:: Vorliegender Textauszug ::

Die vorzunehmende Gesamtwürdigung der Umstände lässt hier nicht auf bedingten Vorsatz des Versicherungsnehmers schließen. Zwar ist davon auszugehen, dass es sich beim Driften im Straßenverkehr objektiv um ein gefährliches Fahrmanöver handelt, da das Fahrzeug bewusst im Grenzbereich bewegt wird und dadurch mit einem Kontrollverlust gerechnet werden muss. Dass der Versicherungsnehmer in der konkreten Situation die Möglichkeit des Schadens als naheliegend erkannt hat und billigend in Kauf genommen hat, lässt sich jedoch nicht belegen.

:::

# Aufgaben
[a] Schreiben Sie aus dem Textauszug zum Driften den Abschnitt von „Die vorzunehmende Gesamtwürdigung“ bis „jedoch nicht belegen.“ ab.
[b] Warum handelt es sich laut dem Textauszug zum Driften beim Driften im Straßenverkehr objektiv um ein gefährliches Fahrmanöver?
[c] Setzen Sie den Textauszug zum Driften im Anschluss an seinen letzten Satz fort.

:: Daten ::

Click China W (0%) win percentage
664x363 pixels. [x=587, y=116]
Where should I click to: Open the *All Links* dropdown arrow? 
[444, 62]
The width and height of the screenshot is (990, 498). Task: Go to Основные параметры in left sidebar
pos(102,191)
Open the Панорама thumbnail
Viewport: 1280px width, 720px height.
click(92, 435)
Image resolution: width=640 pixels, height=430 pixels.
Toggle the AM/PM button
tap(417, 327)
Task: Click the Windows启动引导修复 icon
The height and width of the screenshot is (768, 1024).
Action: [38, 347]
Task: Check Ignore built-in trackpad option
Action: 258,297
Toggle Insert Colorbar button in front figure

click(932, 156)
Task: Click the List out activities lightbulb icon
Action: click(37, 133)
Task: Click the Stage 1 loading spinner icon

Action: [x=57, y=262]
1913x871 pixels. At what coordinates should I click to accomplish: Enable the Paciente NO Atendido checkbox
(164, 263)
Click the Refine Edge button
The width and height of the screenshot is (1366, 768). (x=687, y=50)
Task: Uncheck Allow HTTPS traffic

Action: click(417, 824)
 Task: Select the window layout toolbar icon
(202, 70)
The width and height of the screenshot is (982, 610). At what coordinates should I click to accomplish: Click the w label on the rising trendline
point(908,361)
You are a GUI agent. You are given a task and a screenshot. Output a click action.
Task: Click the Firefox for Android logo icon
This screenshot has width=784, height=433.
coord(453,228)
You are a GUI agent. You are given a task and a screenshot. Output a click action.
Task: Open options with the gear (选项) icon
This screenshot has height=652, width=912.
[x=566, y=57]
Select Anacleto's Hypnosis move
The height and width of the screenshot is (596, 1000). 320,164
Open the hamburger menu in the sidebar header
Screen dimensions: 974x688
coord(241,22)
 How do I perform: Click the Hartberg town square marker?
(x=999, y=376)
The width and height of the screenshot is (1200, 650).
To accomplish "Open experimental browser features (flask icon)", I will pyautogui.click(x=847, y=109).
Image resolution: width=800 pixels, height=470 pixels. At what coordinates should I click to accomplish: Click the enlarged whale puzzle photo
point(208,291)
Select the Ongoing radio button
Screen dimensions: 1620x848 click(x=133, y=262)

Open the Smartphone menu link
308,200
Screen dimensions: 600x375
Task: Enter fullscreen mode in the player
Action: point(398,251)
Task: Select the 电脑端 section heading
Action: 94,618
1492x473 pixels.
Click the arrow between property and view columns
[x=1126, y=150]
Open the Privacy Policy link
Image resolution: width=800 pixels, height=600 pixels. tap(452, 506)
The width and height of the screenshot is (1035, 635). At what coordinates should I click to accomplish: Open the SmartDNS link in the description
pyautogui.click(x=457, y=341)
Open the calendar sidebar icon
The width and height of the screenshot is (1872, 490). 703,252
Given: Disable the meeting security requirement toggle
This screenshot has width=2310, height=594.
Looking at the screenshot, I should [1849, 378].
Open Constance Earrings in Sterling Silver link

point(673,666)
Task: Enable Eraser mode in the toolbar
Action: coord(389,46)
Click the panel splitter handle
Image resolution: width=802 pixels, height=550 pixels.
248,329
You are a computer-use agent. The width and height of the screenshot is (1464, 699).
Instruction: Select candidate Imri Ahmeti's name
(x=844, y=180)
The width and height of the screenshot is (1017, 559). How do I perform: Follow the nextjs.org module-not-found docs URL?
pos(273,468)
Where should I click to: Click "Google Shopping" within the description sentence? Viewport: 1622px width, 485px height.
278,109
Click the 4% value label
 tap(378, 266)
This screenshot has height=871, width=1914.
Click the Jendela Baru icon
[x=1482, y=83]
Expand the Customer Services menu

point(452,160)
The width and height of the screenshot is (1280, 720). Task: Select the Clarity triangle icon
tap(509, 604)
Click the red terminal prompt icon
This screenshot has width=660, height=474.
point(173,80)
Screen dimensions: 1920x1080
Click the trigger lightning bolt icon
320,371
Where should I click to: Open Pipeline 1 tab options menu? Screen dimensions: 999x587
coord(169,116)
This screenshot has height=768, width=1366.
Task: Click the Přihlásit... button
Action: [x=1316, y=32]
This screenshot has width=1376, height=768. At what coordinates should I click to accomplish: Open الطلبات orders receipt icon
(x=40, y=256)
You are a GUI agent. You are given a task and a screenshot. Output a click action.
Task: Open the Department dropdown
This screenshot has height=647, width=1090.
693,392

:::

# Ihre Antworten
[a]
Die vorzunehmende Gesamtwürdigung der Umstände lässt hier nicht auf bedingten Vorsatz des Versicherungsnehmers schließen. Zwar ist davon auszugehen, dass es sich beim Driften im Straßenverkehr objektiv um ein gefährliches Fahrmanöver handelt, da das Fahrzeug bewusst im Grenzbereich bewegt wird und dadurch mit einem Kontrollverlust gerechnet werden muss. Dass der Versicherungsnehmer in der konkreten Situation die Möglichkeit des Schadens als naheliegend erkannt hat und billigend in Kauf genommen hat, lässt sich jedoch nicht belegen.

[b] Weil das Fahrzeug bewusst im Grenzbereich bewegt wird und dadurch mit einem Kontrollverlust gerechnet werden muss.

[c]
Gegen eine billigende Inkaufnahme des Unfallschadens sprechen bereits die Angaben, die der Versicherungsnehmer gegenüber dem Schadensbearbeiter der Versicherungsgesellschaft gemacht haben soll. Danach sei die Motivation für das Driften im Kreisverkehr „Fahrspaß“ gewesen. Dieser Beweggrund spricht gegen die Inkaufnahme einer Beschädigung des Fahrzeugs. Der Versicherungsnehmer war unstreitig mit einem befreundeten Beifahrer unterwegs. Es liegt nahe, dass die Durchführung des Drifts einem Imponierbedürfnis des Versicherungsnehmers entsprochen hat, was aber mit dem Unfall gerade nicht erfüllt werden konnte, zumal der Versicherungsnehmer nicht nur sich, sondern auch seinen Freund gefährdete. Zudem lässt sich dem Schadensformular der Anlage K 4 entnehmen, dass der Versicherungsnehmer seinen Freund nach Hause fahren wollte. Diesem Zweck hätte es widersprochen, wenn der Pkw bei der Fahrt beschädigt werden sollte.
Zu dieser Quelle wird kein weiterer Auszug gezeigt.